#### MATERIAL SUPPLIED
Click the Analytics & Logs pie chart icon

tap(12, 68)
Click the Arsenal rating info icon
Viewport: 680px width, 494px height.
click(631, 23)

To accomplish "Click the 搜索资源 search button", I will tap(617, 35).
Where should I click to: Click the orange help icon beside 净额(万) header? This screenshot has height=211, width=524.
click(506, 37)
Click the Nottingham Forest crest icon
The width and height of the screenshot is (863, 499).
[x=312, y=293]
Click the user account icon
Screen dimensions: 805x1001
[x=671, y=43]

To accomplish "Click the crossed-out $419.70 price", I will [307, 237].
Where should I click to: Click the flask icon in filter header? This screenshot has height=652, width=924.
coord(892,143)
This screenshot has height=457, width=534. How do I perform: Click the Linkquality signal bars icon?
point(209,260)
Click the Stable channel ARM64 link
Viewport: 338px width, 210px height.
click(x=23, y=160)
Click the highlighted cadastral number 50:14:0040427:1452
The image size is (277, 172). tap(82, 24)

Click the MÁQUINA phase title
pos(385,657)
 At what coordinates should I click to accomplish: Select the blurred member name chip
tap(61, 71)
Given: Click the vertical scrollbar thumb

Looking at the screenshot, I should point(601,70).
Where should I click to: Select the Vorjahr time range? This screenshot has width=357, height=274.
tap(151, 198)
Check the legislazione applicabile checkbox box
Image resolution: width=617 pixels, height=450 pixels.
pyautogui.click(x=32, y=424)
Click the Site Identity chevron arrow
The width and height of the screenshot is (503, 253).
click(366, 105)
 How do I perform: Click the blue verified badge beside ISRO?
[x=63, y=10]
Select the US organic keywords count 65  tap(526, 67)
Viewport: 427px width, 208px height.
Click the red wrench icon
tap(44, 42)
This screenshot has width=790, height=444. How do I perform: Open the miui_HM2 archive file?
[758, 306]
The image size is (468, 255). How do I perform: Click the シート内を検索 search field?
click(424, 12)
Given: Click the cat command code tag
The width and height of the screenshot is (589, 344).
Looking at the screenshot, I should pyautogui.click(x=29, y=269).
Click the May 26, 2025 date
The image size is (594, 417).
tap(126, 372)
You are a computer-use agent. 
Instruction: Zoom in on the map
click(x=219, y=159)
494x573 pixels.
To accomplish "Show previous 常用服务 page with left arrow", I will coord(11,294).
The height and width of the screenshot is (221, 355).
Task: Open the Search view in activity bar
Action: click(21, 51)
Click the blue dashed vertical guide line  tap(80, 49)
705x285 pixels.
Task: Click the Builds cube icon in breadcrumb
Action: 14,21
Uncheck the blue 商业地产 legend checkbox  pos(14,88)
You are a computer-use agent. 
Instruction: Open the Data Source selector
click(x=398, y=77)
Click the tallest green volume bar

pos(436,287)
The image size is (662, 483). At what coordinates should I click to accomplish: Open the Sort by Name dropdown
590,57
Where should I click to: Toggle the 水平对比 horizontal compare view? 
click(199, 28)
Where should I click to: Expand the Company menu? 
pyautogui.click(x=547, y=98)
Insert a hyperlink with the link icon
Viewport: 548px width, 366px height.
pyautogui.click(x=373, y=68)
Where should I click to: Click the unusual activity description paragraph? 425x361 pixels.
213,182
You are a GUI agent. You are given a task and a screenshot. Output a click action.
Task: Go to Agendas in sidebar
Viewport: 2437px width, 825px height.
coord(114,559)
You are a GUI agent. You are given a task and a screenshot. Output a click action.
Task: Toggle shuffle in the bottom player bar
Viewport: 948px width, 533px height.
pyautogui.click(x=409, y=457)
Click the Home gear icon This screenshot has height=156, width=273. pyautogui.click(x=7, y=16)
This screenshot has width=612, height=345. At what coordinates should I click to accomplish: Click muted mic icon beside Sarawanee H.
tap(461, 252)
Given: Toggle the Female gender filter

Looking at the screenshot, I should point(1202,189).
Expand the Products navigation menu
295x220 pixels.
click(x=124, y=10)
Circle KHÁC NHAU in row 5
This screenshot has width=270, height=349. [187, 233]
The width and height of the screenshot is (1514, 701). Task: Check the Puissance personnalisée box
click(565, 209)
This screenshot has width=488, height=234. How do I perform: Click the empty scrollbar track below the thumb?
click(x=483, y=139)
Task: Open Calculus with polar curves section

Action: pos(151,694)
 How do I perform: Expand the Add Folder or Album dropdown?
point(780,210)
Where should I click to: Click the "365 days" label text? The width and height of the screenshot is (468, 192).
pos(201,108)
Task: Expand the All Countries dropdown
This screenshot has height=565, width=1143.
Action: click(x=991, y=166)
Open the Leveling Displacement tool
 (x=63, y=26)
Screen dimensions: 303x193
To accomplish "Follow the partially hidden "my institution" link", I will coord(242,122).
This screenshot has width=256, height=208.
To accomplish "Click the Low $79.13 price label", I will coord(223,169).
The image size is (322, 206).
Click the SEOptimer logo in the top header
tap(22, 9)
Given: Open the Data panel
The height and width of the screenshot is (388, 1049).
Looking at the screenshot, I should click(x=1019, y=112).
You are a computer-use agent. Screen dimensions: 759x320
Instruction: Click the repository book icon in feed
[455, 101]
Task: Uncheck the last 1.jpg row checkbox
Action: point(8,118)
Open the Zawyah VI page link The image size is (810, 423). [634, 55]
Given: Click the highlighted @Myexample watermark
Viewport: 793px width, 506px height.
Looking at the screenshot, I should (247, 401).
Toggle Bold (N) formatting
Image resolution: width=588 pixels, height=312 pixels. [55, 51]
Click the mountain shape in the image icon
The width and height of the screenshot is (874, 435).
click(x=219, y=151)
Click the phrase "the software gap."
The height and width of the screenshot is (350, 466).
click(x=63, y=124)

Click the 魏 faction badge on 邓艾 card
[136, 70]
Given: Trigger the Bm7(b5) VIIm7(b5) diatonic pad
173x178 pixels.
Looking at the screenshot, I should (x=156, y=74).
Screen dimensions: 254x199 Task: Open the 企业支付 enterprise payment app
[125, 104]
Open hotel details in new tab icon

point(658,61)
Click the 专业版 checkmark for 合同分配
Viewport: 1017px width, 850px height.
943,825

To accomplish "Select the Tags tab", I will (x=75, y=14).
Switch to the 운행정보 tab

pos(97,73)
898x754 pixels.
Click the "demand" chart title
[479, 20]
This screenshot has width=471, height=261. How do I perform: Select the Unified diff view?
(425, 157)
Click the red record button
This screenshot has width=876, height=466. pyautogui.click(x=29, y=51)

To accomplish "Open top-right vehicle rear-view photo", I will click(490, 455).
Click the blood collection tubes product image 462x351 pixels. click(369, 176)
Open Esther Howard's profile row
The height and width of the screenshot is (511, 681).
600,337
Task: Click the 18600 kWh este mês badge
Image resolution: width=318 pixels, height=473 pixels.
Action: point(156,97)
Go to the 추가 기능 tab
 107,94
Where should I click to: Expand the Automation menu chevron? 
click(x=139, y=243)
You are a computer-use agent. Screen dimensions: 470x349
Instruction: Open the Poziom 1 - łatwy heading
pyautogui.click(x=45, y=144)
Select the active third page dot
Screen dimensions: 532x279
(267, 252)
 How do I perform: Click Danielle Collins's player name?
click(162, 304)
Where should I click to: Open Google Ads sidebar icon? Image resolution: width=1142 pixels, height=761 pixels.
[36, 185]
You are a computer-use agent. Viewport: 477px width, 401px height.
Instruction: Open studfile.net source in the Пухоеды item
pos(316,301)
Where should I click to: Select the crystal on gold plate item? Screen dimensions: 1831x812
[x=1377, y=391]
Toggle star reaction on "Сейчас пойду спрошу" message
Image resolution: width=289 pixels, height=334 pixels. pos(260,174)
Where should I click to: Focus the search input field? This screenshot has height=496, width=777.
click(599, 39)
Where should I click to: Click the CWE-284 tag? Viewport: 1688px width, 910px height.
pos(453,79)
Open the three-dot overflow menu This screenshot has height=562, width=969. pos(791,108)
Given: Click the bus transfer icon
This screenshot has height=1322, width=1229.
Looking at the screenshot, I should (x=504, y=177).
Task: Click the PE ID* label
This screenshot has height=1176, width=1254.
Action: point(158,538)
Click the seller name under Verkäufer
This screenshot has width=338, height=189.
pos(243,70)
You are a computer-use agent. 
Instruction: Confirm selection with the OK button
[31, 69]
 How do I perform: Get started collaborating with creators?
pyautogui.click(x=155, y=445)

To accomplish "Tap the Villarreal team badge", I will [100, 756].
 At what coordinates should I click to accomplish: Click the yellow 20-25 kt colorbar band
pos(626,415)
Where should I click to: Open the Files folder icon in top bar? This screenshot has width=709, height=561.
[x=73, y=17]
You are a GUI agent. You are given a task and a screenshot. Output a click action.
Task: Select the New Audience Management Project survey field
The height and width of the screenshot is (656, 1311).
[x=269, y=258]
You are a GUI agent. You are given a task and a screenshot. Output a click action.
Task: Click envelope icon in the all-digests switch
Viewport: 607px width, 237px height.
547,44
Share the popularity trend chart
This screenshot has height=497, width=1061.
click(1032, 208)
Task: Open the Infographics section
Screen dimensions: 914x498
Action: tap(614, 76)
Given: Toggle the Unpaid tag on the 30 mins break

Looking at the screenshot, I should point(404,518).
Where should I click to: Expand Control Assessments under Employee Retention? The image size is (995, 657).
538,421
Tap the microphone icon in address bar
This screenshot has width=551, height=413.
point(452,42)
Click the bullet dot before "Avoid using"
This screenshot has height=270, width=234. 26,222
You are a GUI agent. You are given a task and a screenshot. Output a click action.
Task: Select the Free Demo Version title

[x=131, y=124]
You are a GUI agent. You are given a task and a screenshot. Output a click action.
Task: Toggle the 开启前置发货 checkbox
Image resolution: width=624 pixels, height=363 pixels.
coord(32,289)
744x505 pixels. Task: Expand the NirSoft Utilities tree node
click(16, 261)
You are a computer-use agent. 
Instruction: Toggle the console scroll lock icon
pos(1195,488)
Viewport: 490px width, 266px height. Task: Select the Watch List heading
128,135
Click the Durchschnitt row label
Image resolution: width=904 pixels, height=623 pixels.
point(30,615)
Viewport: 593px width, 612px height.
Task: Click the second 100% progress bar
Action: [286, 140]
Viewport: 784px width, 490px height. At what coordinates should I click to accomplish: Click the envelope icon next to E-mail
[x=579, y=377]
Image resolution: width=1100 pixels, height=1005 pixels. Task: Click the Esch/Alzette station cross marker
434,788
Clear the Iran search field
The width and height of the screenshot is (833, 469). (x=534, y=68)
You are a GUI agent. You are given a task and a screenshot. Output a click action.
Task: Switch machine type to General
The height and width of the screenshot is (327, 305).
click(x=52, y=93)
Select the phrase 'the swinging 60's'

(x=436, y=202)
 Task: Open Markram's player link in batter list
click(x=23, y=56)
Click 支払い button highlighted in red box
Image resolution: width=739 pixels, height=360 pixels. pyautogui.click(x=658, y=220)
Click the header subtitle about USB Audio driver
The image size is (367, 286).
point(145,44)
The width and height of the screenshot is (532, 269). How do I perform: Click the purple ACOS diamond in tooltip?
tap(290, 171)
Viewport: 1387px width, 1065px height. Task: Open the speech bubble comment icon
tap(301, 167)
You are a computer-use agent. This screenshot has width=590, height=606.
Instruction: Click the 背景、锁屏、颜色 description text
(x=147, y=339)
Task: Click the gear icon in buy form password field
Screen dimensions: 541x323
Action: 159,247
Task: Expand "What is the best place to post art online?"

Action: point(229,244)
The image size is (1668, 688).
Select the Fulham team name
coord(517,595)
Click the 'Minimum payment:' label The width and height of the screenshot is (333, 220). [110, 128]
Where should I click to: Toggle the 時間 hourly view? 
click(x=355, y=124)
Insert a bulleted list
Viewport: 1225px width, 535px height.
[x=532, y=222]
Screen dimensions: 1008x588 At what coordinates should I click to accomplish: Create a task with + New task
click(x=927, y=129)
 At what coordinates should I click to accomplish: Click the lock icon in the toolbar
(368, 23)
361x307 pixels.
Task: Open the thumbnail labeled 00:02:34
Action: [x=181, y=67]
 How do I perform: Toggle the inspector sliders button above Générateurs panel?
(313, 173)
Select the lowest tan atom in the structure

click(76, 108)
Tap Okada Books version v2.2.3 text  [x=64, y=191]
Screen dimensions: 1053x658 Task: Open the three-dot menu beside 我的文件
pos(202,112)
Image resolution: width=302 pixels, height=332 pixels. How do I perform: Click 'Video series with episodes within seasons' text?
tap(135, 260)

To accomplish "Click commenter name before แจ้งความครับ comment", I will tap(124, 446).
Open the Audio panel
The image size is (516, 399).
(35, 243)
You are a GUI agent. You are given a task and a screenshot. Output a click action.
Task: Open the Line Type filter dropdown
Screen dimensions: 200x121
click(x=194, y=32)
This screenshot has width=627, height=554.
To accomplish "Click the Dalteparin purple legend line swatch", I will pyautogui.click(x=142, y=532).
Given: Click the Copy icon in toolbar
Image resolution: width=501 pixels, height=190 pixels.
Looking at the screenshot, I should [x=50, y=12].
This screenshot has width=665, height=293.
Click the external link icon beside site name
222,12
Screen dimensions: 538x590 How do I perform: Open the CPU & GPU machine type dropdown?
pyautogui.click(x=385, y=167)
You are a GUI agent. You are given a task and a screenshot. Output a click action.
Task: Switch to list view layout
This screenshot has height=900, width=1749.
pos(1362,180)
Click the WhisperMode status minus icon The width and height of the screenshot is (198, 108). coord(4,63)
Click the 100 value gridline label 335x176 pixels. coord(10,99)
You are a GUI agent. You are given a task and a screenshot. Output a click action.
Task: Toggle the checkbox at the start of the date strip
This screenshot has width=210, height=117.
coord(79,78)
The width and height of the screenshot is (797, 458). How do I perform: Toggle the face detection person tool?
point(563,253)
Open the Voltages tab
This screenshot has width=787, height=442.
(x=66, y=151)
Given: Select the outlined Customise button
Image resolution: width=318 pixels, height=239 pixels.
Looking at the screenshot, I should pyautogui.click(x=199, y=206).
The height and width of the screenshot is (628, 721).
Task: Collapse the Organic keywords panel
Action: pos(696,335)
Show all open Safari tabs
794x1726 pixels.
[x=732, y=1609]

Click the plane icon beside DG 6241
########
Only lines containing "price" belong in the answer; copy every such line from the records.

To accomplish "Click the crossed-out $419.70 price", I will [307, 237].
To accomplish "Click the Low $79.13 price label", I will coord(223,169).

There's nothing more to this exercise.